SOURCE EXTRACT:
==============================

The Good Son by You Jeong Jeong

When twenty-six-year-old Yu-jin find his mother’s bloody corpse and a distressing gap in his memory, a combination of denial and horror sets him off on a search for those lost hours. The horror has only just begun. As Yu-jin soon discovers, uncovering one truth has the unfortunate consequence of unearthing countless more. The first of You Jeong Jeong’s novels to be translated into English, this psychological murder mystery subverts the usual cliches of its genre with a relatively early reveal, but this only adds to the tension that carries you through the rest of the story. The intense focus on the psychology of the perpetrator and the unreliability of the narrator bring out a sense of paranoia that leads one distrust their own perceptions.

There There by Tommy Orange

Split between twelve characters, There There crosses multiple generations in a portrait of disorientation and rediscovery. This contemporary epic traces the paths of urban Native Americans, who experience the disconnect between historical representation and collective memory. Interspersed between the twelve characters’ journeys to the Big Oakland Powwow, Orange embeds clippings of a traumatic past — stories of sacrifice, loss, and tradition that can only begin to correct a miswritten record.

Tommy Orange Gives Voice to Urban Native Americans

Florida by Lauren Groff

Lauren Groff’s new short story collection drowns her characters in their own emotional turmoil and tosses them to the mercy of nature. Some stories in this collection follow children, others a single person or an entire family enclosed by woods, but in every case Florida — as a state, as a landscape, as a collection of individuals — provides an uneasy backdrop. Metaphor and reality become difficult to distinguish as the wilderness looms threateningly in the peripheries of every tale.

Lauren Groff on Climate Change and Ugly Feelings

The Mars Room by Rachel Kushner

Inmate W314159 becomes Romy Hall’s new identity the second a pair of metal shackles enclose her wrists. Life inside a women’s prison bares no resemblance to the life she lived outside in Northern California. Outside she had her son and a childhood in San Francisco. Inside she only experiences violence from other inmates, guards, and the justice system itself. Kushner witnessed life in California women’s prisons first hand, collecting personal histories to better understand and portray the world inside the system. Beautifully written, the novel depicts the painful truth of prison as an ugly, absurd place where even sunlight is a luxury.

Rachel Kushner Thinks Prisons Should Only Exist in Fiction

Not That Bad: Dispatches from Rape Culture by Roxane Gay

Not That Bad collects essays and personal accounts from women who refuse to accept the silence that surrounds rape culture. The title itself drips with the indignant sarcasm that serves as a uniting theme for the book. Sad as it is to say, we live in a rape culture, and Not That Bad serves as a vehicle to speak out against that culture. Edited by bestselling author Roxane Gay, the anthology of both new and previously published pieces is tragic, moving, and a necessary read in the #MeToo era.

==============================

SUPPLIED ENTRIES:
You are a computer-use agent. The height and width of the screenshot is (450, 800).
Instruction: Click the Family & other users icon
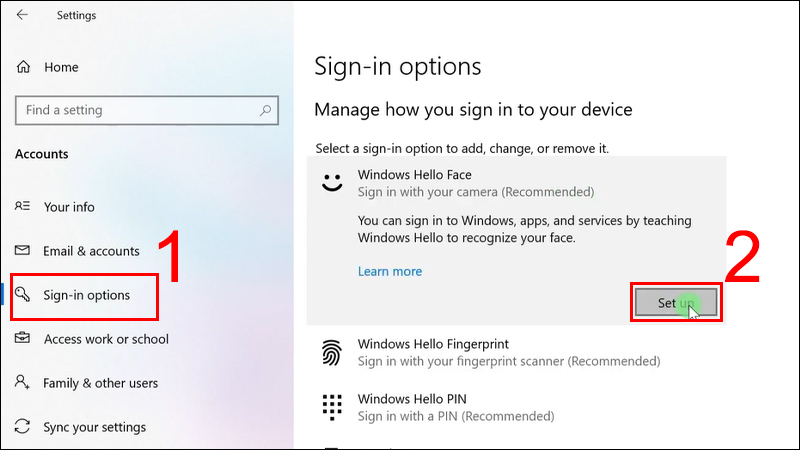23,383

==============================

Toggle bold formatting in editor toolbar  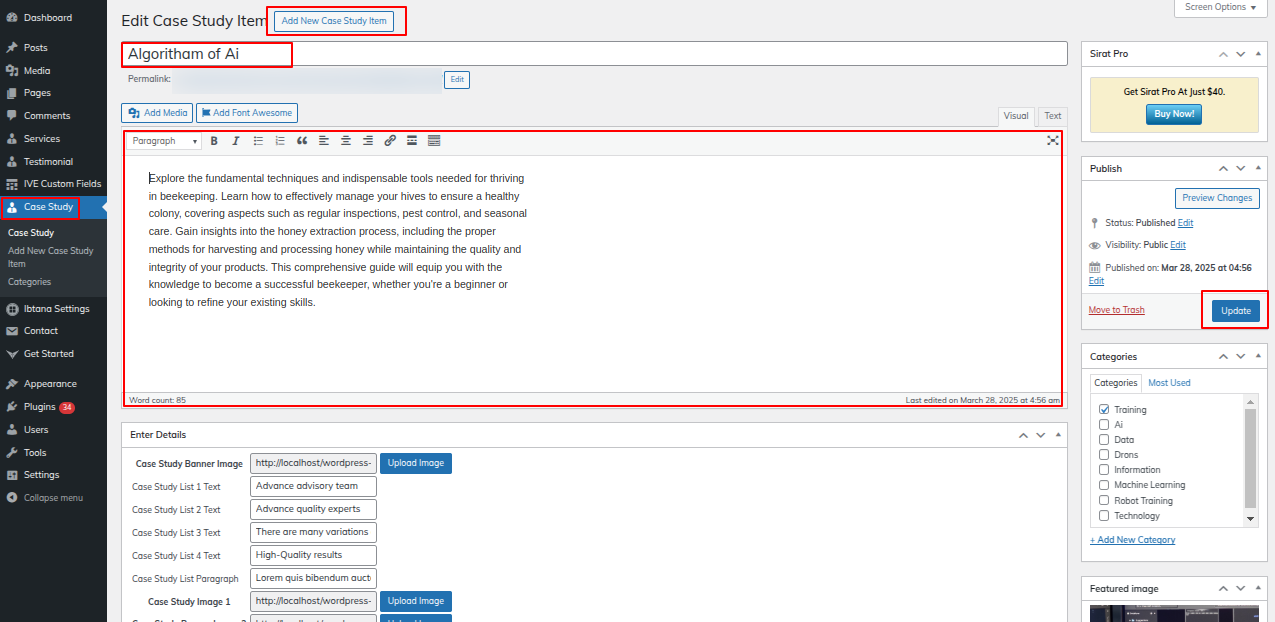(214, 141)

==============================

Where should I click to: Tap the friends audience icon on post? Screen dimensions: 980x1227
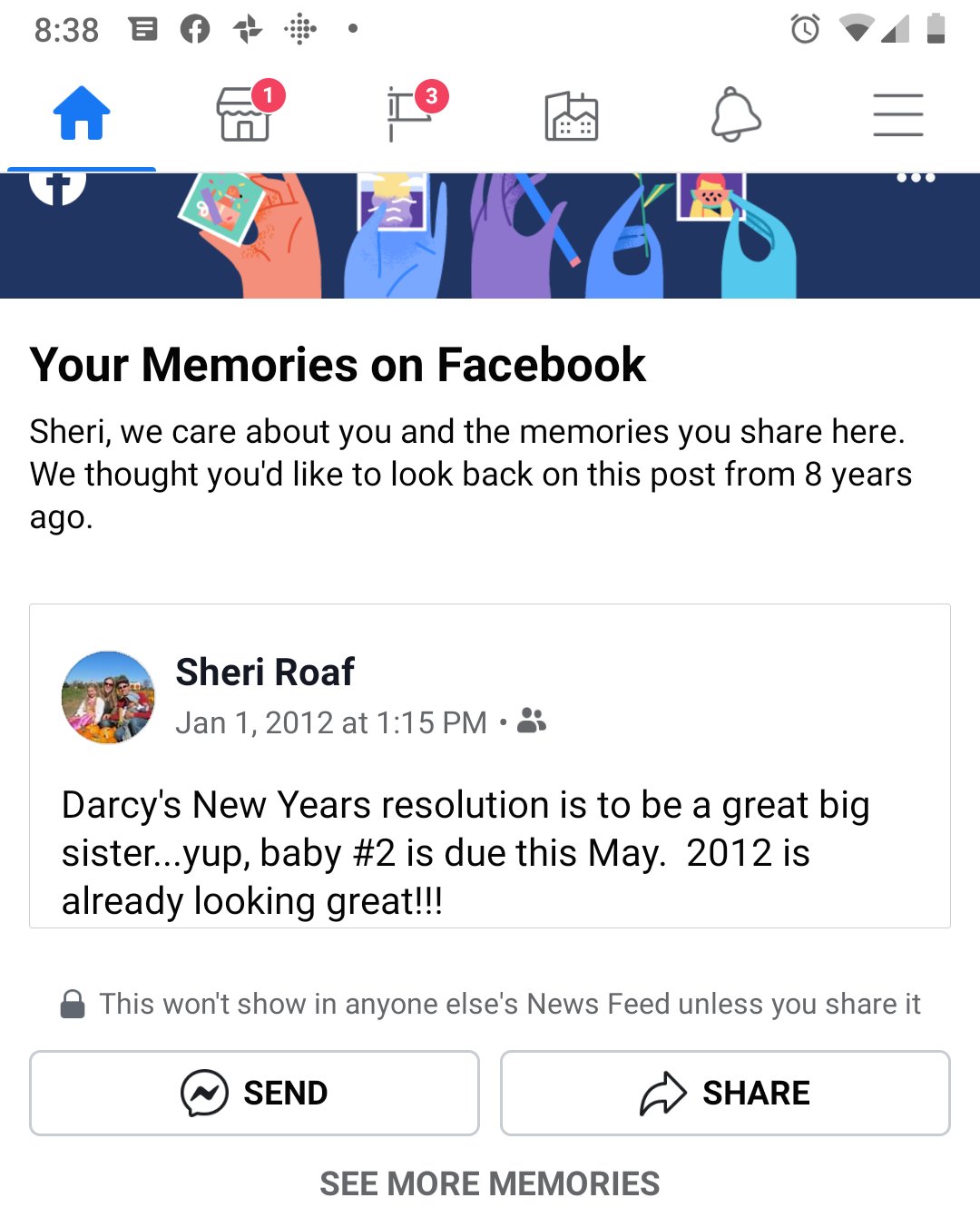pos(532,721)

==============================

EXERCISE OBJECTIVE:
Answer these questions using the book roundup at the top of the page:
1. How old is Yu-jin in the description of The Good Son?
2. Between how many characters is There There split?
3. Who edited Not That Bad: Dispatches from Rape Culture?

ANSWER TO THIS TASK:
1. Twenty-six
2. Twelve
3. Roxane Gay